Reference depth. Bank references matter most when they speak to regulatory success. Don't just collect references. Collect stories about examination outcomes. "This bank used our solution and their AML examination went smoothly" is more powerful than "This bank likes our product" because it addresses the regulatory risk concern directly with evidence.
References who can speak to regulatory credibility are rare and valuable. When you have them, use them strategically for prospects with regulatory concerns.
Navigating the Purchase Process
Regtech purchases face unique procurement challenges because they involve more stakeholders with more conflicting interests than typical software purchases.
The compliance sign-off requirement. Regtech purchases almost always require substantive compliance sign-off. Unlike other software purchases where compliance might rubber-stamp vendor due diligence, regtech purchases get real compliance review. Compliance officers evaluate whether your solution actually does what you claim and whether those claims align with their regulatory understanding.
Engage compliance early in the process. Don't wait for formal review to learn that compliance has fundamental concerns about your interpretive approach. Early compliance dialogue surfaces issues while you can still address them and potentially converts compliance from blocker to advocate.
Legal complexity. Regtech contracts are legally complex because liability for regulatory failures is contested territory. Indemnification provisions become negotiation battlegrounds. Representation and warranty language gets scrutinized word by word.
What happens if your solution misses something and the bank receives an examination finding?
Prepare for extended legal negotiation by having your attorneys review regulatory liability provisions before they become deal blockers. Understand what you can and can't represent about regulatory outcomes. Know your positions on key provisions and understand which terms are genuinely negotiable versus which would create unsustainable liability.
Implementation risk. Regtech implementations fail visibly. A botched implementation doesn't just waste money. It creates regulatory risk during the transition period when neither the old nor new approach is fully operational. Banks are cautious about implementation because the downside of getting it wrong extends beyond the product itself.
Address implementation concerns proactively. Provide detailed implementation plans with clear milestones and risk mitigation at each stage. Offer parallel-run periods where your solution operates alongside existing processes until the bank has confidence in the transition.
Make it clear that you share their concern about transition vulnerability and have designed your approach to address it.
The Positioning That Works
Regtech positioning determines whether banks see you as valuable partner or suspicious vendor claiming impossible outcomes. The positioning that works acknowledges the limits of technology, respects compliance expertise, and provides clear value without impossible promises.
Banks need regtech help. Regulatory complexity keeps increasing. Compliance workloads keep growing. Technology absolutely has a role in managing this burden.
But that role is supporting human judgment, not replacing it.

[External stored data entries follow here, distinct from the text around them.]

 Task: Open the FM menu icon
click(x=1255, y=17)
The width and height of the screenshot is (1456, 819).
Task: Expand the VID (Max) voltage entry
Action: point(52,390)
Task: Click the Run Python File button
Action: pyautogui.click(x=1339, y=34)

The moment you position as replacement rather than enablement, you activate the defensive psychology that kills deals. Compliance officers who feel threatened become obstacles. Procurement processes that sense overreach become skeptical.
Position your regtech solution as the tool that makes compliance professionals more effective, helps banks catch issues before they become problems, and adapts to each institution's regulatory approach.
That positioning builds trust rather than skepticism, and turns compliance officers into champions rather than adversaries. Get the positioning right, and the psychological barriers that kill other regtech deals become advantages that differentiate your approach.